Singulier éclectisme de Dauvergne
Créée en 1768, sur un livret de Houdar de la Motte, la comédie lyrique composée par Dauvergne à 55 ans montre la délicatesse et même l’exquise sensibilité dont fut capable ce grand maître de l’opéra français de l’Ancien Régime, post ramiste. Ici, Dauvergne s’ingénie surtout à perfectionner le genre léger et amoureux: les couples appareillés sur la scène ont l’éloquence du coeur tendre mais aussi la profondeur de joutes sincères; le décoratif du genre (air de Spinette au I: » De mille amants... « ) n’empêche pas une certaine vérité du trait qui écarte toute artificiliaté formelle. Cet équilibre était déjà magnifiquement atteint dans Les Troqueurs, joyau comique et sentimental d’une même subtile ambivalence (1753), certainement l’offrande française la plus réussie en réponse au buffa napolitain. Destiné au théâtre officiel le plus prestigieux du royaume, La Vénitienne a l’ambition d’anoblir le genre comique, aussi admirable et fréquentable que la scène tragique et le ballet.
Offrir une nouvelle musique à un livret déjà ancien (mis en musique par La Barre) est visionnaire: Dauvergne anticipe les Gluck, Piccinni, Sachini… invités à renouveler la musique des livrets de Quinault dans les années 1780…
Versatile et éclectique, ni totalement sombre et héroïque, ni vraiment léger et insouciant, l’opéra de Dauvergne déconcerta le public de l’Académie: qu’a à faire ici une scène de magie (acte II), à l’exotisme de pure convention (Venise), dans une comédie où règnent ballets (fin des I et III) et airs illusoirement aimables? Le baron Grimm détesta, tirant à vue sur le Surintendant Dauvergne.

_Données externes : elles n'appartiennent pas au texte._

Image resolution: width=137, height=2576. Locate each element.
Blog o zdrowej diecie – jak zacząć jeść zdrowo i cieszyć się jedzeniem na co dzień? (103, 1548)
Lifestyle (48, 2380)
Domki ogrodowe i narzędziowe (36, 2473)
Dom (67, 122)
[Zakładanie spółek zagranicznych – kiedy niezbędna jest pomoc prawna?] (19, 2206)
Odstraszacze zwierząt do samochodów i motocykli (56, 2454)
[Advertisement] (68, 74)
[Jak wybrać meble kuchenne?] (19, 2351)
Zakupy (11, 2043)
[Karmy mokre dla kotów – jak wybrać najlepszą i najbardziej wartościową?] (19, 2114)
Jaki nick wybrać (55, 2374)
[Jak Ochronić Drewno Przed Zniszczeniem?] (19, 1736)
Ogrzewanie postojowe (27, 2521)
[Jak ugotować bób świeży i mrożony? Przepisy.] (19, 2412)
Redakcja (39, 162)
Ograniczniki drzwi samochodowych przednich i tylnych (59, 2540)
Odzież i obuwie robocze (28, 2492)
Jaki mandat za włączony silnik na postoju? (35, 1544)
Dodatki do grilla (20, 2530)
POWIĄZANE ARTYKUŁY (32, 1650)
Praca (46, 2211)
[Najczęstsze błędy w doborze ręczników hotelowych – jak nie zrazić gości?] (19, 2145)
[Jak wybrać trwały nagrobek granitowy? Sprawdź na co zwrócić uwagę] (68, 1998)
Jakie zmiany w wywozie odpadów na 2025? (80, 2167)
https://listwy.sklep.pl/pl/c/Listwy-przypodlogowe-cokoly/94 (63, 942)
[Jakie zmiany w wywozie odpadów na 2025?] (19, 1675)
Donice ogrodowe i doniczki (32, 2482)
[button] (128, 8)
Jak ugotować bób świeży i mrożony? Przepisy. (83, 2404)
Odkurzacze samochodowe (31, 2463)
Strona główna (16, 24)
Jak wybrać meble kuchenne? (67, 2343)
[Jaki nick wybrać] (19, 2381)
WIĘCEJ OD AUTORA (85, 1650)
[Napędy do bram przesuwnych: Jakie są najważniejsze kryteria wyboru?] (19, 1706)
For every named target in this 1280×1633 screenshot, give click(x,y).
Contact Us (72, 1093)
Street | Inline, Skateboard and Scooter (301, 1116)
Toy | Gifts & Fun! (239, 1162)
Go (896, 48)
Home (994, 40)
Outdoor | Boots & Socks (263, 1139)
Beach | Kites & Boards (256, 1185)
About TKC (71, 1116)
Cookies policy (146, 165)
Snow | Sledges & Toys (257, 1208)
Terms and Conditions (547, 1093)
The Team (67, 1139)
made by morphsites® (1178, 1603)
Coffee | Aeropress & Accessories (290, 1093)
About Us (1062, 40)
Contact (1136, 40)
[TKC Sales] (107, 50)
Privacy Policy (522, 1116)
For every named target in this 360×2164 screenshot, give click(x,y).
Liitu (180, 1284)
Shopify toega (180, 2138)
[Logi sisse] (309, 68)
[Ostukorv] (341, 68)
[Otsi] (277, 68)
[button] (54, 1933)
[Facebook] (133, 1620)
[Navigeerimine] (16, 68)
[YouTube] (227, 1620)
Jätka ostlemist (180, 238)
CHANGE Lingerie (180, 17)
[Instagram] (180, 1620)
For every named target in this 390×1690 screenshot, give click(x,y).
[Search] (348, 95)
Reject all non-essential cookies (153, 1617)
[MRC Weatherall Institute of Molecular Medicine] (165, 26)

or c’est bien l’alliance originale des genres (grandiloquent, aimable…) qui fonde la séduction actuelle de l’ouvrage.

L’alternance des scènes de pure badinerie, l’évocation de l’antre de la magicienne (Isméride), immersion surprenante de facto du surnaturel lugubre (choeurs infernaux réellement ramistes) dans ce paysage pastoral digne de Boucher ou de Watteau, saisit toujours; Dauvergne est bien un génie du théâtre, ciselant ses effets de théâtre.
Côté solistes, on oubliera vite l’Isménide âpre et maniérée de Isabelle Cals: pour nous le maillon faible du plateau. Les deux sopranos amoureuses sont idéales dans cette peinture sentimentale la plus délicate: Katia Velletaz, Chantal Santon déploient chacune leur timbre finement caractérisé et très sincère; Kareen Durand incarne une sémillante et piquante Spinette. Mathias Vidal et Alain Buet (Octave et Zerbin) poursuivent ici leur carrière dédiée à l’opéra français classique et déjà préromantique, avec cette maestrià éloquente et dramatique sans faille. Quel style naturel et habité!
Tandis que le Choeur de chambre de Namur se révèle exemplaire dans l’articulation des scènes collectives: une maîtrise qui mérite d’être amplement soulignée. L’orchestre de Guy Van Waas se montre à l’image de la direction du chef: généreux, coloré, coulant, passant avec une grande souplesse de détails et de nuances d’un caractère l’autre: les couleurs instrumentales sont à la fête, offrant un festin de teintes miroitantes (bassons, flûtes, cors…), en particulier dans la succession des séquences dansées (décidément très proches de Rameau). Chatoyante et inventive, lumineuse et d’un raffinement jamais contraint ni factice, la musique de Dauvergne (au carrefour des dernières tendances européennes, entre l’héritage ramiste et la saveur des comédies de Pergolèse) ne pouvait trouver meilleurs ambassadeurs. Très belle résurrection.
Antoine Dauvergne (1713-1797): La Vénitienne, 1768. Léonore : Katia Velletaz (soprano). Isabelle : Chantal Santon (soprano). Spinette : Kareen Durand (soprano). Isménide : Isabelle Cals (soprano). Octave : Matthias Vidal (ténor). Zerbin : Alain Buet (basse). Choeur de Chambre de Namur. Les Agrémens. Guy van Waas, direction. 2cd Ricercar RIC327. Enregistrement live réalisé à Liège en novembre 2011.